Selection —

┌────────

Somehow, this past spring semester I got the idea into my head that people at Lipscomb University, where I go to school, just didn’t really want to be around me, or me to be around them. Granted, that could be true of some people, which I don’t blame them for, but that’s besides the point. I started to get really, really awkward around people most of the time. Everyone has that friend who pretends not to see them in public even though they know he did, and I think I was that guy a lot of the time last spring. Unfortunately what it did was build railroad tracks into my life so that I just tended to assume that me talking to people would be a bother or an inconvenience to them, and so I didn’t do it. However, I spent a lot of time this summer figuring out, what I guess would be called my purpose. In a journal entry I described it like this;

“I feel a burden on my life to not just live well myself, but also to live a life that invites others into living well, and teaches by example how to do it…I want to not only live a life of resting in [God], but also to spend my life building a place where people are encouraged to lean into that relationship with God themselves, just as they are surrounded by a community that is doing the same.”

I’ve done a lot of derailing of this habit in the past three weeks or so, namely because it’s hit me so incredibly hard that I can’t live a life that calls those around me to something higher if I don’t ever show them the life I’m living. More than that, it’s hard to build a community that invites those who feel like strangers in this world into friendship if I can’t even say ‘hi’ to my friends as I walk around a university campus. Finally, what I believed about the way most people saw me is, at the end of the day, a lie, and I shouldn’t allow myself to believe it.

I heard a speaker say recently that, “I believe we shouldn’t ask people for their permission to serve them, we just do it, and assume they appreciate the help.” I think love is the best (and probably only) way of inviting someone into a better life, and it needs to be treated with the same mentality. I’m going to show people radical, love even in the way I say ‘hi’ to them, even if the way I do it is bothersome at times, or if I make a fool of myself in the process.

└────────

Task prompt —
Repeat word for word the part of the reflection starting with "I’ve done a" and going on through "to believe it.".

Given material —

┌────────

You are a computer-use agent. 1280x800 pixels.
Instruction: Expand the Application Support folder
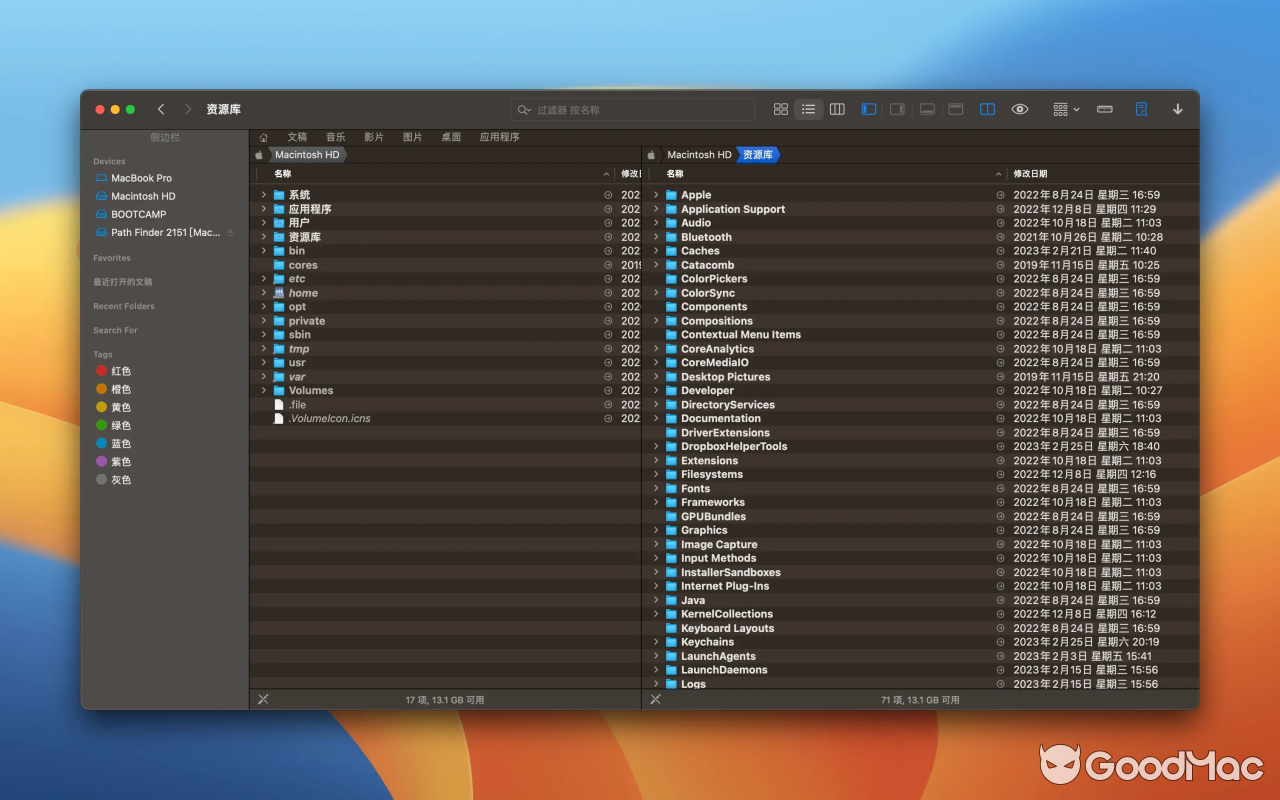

└────────

Result —
I’ve done a lot of derailing of this habit in the past three weeks or so, namely because it’s hit me so incredibly hard that I can’t live a life that calls those around me to something higher if I don’t ever show them the life I’m living. More than that, it’s hard to build a community that invites those who feel like strangers in this world into friendship if I can’t even say ‘hi’ to my friends as I walk around a university campus. Finally, what I believed about the way most people saw me is, at the end of the day, a lie, and I shouldn’t allow myself to believe it.